2007年に北朝鮮核問題を話し合う6者協議の米朝国交正常化分科会が開かれた。北朝鮮外務省で北米局長などを務めた李根氏が北朝鮮代表団を率いていた。席上、李根氏は「米国の敵視政策云々」と大上段に振りかぶった演説を長々と続けた。米国代表団が「あまりに荒唐無稽だ」と憤慨し、「もう何度も聞いた主張だから」と途中で遮ろうとした。しかし、李根氏は顔を真っ赤にし、「後ちょっとだから」「もう少し」と言いながら、用意したペーパーをすべて読み上げたという。米政府関係者は当時、「李根は頭の良い人間だから、自分が恥ずかしい主張をしていることをわかっていた。でも、同席している保衛員が見ている。いい加減な主張をすれば、平壌に報告されて政治的に粛清されるかもしれない。李根は途中でやめるわけにはいかなかったのだろう」と語っていた。

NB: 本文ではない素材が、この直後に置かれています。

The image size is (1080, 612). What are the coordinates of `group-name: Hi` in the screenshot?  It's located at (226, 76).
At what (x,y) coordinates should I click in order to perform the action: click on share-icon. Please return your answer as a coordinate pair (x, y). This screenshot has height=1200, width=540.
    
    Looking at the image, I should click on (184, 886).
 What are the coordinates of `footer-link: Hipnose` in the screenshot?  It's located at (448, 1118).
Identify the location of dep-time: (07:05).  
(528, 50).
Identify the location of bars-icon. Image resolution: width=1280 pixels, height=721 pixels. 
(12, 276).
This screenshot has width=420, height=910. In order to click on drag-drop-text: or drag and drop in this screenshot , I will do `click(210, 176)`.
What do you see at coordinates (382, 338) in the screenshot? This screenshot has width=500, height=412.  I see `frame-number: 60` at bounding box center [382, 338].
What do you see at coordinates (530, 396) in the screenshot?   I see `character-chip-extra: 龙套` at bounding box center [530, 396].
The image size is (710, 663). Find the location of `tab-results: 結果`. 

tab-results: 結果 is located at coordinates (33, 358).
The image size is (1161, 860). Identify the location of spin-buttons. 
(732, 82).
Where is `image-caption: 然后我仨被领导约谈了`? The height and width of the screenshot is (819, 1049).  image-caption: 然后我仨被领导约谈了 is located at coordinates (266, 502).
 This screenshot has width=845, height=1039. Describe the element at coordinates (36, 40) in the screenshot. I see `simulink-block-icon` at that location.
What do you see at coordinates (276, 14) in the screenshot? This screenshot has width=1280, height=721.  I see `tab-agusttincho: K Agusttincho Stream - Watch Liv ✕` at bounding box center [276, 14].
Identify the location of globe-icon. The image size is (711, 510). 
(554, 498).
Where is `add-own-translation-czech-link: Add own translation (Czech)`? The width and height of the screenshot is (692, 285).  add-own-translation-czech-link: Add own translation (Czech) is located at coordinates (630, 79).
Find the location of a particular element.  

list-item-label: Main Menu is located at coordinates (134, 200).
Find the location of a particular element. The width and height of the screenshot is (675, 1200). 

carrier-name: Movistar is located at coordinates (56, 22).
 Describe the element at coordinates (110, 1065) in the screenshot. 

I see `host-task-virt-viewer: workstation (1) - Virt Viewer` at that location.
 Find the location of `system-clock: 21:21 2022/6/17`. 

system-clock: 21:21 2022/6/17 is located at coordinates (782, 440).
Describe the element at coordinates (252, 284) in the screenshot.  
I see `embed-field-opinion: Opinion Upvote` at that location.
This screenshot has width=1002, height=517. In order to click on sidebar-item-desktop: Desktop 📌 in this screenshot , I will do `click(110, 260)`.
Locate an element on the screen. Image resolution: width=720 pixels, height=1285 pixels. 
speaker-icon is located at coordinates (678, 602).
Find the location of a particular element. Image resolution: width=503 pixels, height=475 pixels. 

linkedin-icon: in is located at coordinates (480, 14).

李根氏は人柄の良い外交官だった。別の韓国政府関係者がジュネーブでロングランの交渉をしていた際、「週末は何をしているのか」と尋ねた。李根氏はぽつりと「あんたたちはゴルフに行ったり、ショッピングに行ったりするんだろう。俺はホテルにいるしかないのさ」と語ったという。この韓国政府関係者は当時、「李根は生きづらい自分の国の事情をよく理解していた。本当なら、ゴルフなんて退廃的だと言うこともできたのに、そうしなかったのは、彼なりの精いっぱいの表現だったのだろう」と語っていた。
高英煥氏は男子サッカー準々決勝の北朝鮮代表について「彼らは日本選手ではなく、平壌を見ながらプレーしていた」と語る。試合に負けて、彼らが得るものはないが、少なくとも政治的に糾弾されることはない。もちろん、ラフプレーや挑発行為などしなくても、立派な戦い方があっただろうが、閉鎖国家で得られる情報がほとんどない北朝鮮の選手にとって、「わかりやすい行動」こそ、自分と家族の身を守る近道だと考えたのだろう。
こう言うと、「じゃあ、北朝鮮選手は悪くないのか」と反発する声も出るだろう。もちろん、危険なプレーをした選手たちには責任がある。しかし、選手の責任だけではなく、そんな恥ずかしい行為を強要している金正恩氏と独裁体制にも批判の目を向けることが、こうした問題の再発を防ぐ第一歩になるのではないかと思う。